[EXCERPTED TEXT]:

--- start ---

Saturday, November 24, 2012

doppelgängers/ Ben's erratum

"Sing Out, Louise, sing out!"
Once again, the astute programmers for Turner Classic Movies offered up back-to-back screenings of Walter Lang's delirious and deliriously campy "There's No Business Like Show Business" (1954) and Mervyn LeRoy's bravura filmization of "Gypsy" (1962). This clever double-bill aired today beginning at 3:15 p.m. (est) and was also showcased in tandem on Turner last January 25th (oddly, also starting at 3:15 that day).

Ethel Merman is the obvious connection here, given that she heads the ensemble of the Lang film and was in the original 1959 stage production of "Gypsy." Even more obvious are the thematic similarities that the two productions share. Merman plays a vaudeville-era stage mother in both (as well as a performer herself in "Show Business") and even though "Gypsy" came from a distinctly different source, namely Gypsy Rose Lee's autobiography, you have to think that its makers got some inspiration and ideas - and perhaps even the decision to write "Gypsy" with Merman in mind - from "There's No Business Like Show Business."

If Turner elects to pair them up again (and there's no reason to think it won't), by all means, tune in and compare and contrast.

BTW, in his post-screening discussion of "Gypsy" today, the very affable Ben Mankeiwicz, reading from a script, passed on some dated misinformation, stating that Merman's chances of recreating her stage role in "Gypsy" were shattered when producer Frederick Brisson, husband of Rosalind Russell, bought the film rights to the musical and took the project to Warner Bros. with the stipulation that Russell star in the role Merman originated - Madam Rose. (The character, incidentally, is never referred to as Mama Rose in either the stage show or film, as most people assume.)

Not true.

Brisson and Russell were actually negotiating with Harper Books for the rights to the Gypsy Rose Lee autobiography with the idea of producing a straight dramatic version of the material, a plan that was misinterpreted - perhaps intentionally - in the gossip columns at the time. It was erroneously reported that Brisson and Russell were planning to film the musical "Gypsy" and drop all the songs, making both the star and her husband persona non grata among rancorous theater types. It was Jack Warner himself who personally optioned the film rights to "Gypsy." He also purchased "The Music Man" at the same time. In fact, the Warner Bros. studio issued a single press release announcing its plans to film both musicals. with a target release for each of them in 1962.

Brisson, in the end, was never able to option the Gypsy Rose Lee book because its rights were irrevocably tied up in the musical stage production.

--- end ---

[SUPPLIED DATA]:
--- start ---

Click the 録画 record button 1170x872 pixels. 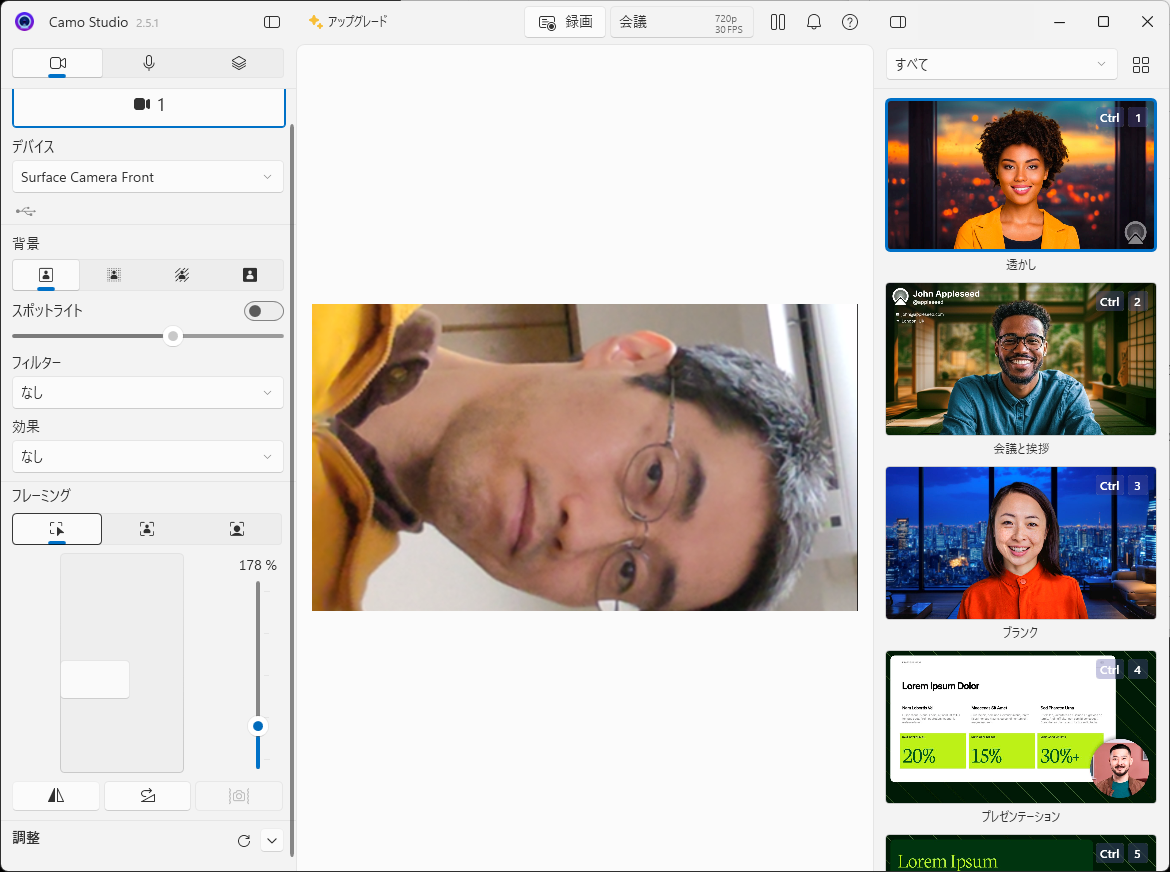(x=565, y=22)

--- end ---

[EXERCISE TASK A]:
In the post about "Gypsy" and Ethel Merman, why was Frederick Brisson never able to option Gypsy Rose Lee's autobiography?
[EXERCISE TASK B]:
Say whether each statement agrees with the post about "Gypsy" and Ethel Merman, answering yes or no and quoting the deciding words: (i) The two films were aired back to back beginning at 3:15 p.m. (ii) Merman's character is called Mama Rose in the stage show. (iii) Warner Bros. announced its plans for the two musicals in separate press releases.
[EXERCISE TASK C]:
Carry on the post about "Gypsy" and Ethel Merman, starting right after its final sentence.

[EXERCISE RESPONSE A]:
He could not option the book because its rights were irrevocably tied up in the musical stage production.

[EXERCISE RESPONSE B]:
(i) Yes: "This clever double-bill aired today beginning at 3:15 p.m. (est)"
(ii) No: "is never referred to as Mama Rose in either the stage show or film"
(iii) No: "the Warner Bros. studio issued a single press release announcing its plans to film both musicals"

[EXERCISE RESPONSE C]:
Knowing Russell's interest in the material and having had a good working relationship with her on Morton DaCosta's "Auntie Mame" (1958) and LeRoy's "A Majority of One" (1961), it was only natural that Warner would offer the role of Madam Rose to Russell. Judy Garland vied for the role but only with her daughter Liza Minnelli attached to play Gypsy, and Doris Day, once a Warner contract player, reportedly was also interested, but Russell was Warner's one and only choice. (For better or worse, Merman herself was never considered because she had been absent from the screen too long and consequently had little-to-no box-office appeal.)

Now, the stage play that Brisson did option for Russell was Peter Shaffer's "Five Finger Exercise," released in 1962 (the same year as "Gypsy") and on which he has producer credit. (He has no credit on "Gypsy.")

As noted, the nasty fiction that Russell was angling to buy "Gypsy" and drop the songs hurt her in the theater community, and exacerbating this was the perception that she also "stole" prime stage roles from their originators - Gertrude Berg ("A Majority of One"), Jessica Tandy ("Five Finger Exercise") and , of course, Merman ("Gypsy").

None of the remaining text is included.